Salient Features of India-UAE CEPA
- CEPA provides for an institutional mechanism to encourage and improve trade between the two countries. The CEPA between India and the UAE covers almost all the tariff lines dealt in by India and the UAE.
- India will benefit from preferential market access provided by the UAE on over 97% of its tariff lines which account for 99% of Indian exports to the UAE in value terms, especially for all labour-intensive sectors such as Gems and Jewellery, Textiles, leather, footwear, etc. India will also be offering preferential access to the UAE on over 90% of its tariff lines.
- As regards trade in services, India has offered market access to the UAE in around 100 sub-sectors, while Indian service providers will have access to around 111 sub-sectors from broad service sectors such as ‘business services’, ‘communication services’, ‘educational services’, ‘tourism and travel related services’, ‘recreational cultural and sporting services’, etc.

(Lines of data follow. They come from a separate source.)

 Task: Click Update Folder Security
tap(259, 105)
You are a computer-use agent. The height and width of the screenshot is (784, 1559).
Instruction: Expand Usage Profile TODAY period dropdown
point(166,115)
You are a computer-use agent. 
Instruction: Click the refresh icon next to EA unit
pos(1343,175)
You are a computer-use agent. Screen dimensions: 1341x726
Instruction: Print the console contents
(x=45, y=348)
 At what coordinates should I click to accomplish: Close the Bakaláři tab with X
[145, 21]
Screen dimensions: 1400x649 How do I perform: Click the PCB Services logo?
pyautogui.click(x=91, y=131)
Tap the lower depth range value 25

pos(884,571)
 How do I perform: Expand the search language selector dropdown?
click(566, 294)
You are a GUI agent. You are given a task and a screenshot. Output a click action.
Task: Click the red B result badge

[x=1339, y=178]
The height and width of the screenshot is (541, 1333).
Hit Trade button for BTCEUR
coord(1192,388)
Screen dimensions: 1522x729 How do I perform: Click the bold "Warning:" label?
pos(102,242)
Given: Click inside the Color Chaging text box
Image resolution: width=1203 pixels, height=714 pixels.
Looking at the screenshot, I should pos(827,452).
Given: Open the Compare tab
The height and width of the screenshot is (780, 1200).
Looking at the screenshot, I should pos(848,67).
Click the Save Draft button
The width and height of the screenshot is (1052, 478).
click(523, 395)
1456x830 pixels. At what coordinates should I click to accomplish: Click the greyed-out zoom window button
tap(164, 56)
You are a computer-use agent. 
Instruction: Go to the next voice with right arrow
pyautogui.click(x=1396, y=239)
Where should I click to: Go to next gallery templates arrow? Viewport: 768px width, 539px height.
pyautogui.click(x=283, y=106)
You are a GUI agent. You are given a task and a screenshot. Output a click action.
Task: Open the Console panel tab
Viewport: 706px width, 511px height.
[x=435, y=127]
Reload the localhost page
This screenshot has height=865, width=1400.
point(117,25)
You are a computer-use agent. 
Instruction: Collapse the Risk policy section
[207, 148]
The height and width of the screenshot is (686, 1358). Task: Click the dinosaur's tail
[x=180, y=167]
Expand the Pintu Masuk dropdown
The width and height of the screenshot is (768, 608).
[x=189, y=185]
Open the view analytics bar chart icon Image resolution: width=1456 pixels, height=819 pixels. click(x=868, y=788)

- Both sides have also agreed to a separate Annex on Pharmaceuticals to facilitate access of Indian pharmaceuticals products, especially automatic registration and marketing authorisation in 90 days for products meeting specified criteria.
Goods excluded from the deal
- India has excluded certain goods from the agreement through a “sensitive list” of products amounting to 10 per cent of tariff lines that are excluded completely from the agreement.
- Dairy, fruits, vegetables, cereals, tea, coffee, sugar, food preparations, tobacco, toys, plastics, scrap of aluminium, and copper are among the products that are excluded from the pact. Certain other areas such as those that have seen sharp growth in domestic production or areas where the government is incentivising manufacturing through production-linked incentive schemes have also been excluded from the agreement.
- The government has emphasised that this agreement contains strict rules of origin provisions to prevent other countries from using the agreement to reroute their exports through UAE to benefit from lower tariffs.
- Most products require a value addition of 40 per cent in the exporting country under the new agreement to qualify for lower tariffs under the agreement.
- The agreement also has safeguard mechanisms that would be triggered if there was a significant surge in imports of a specific product in either country.
Why in News?
- Union Minister of Commerce & Industry Piyush Goyal said that India and UAE aspire to expand their bilateral trade to US$ 100 Billion.
- He said bilateral trade has increased under the India UAE Comprehensive Economic Partnership Agreement (CEPA).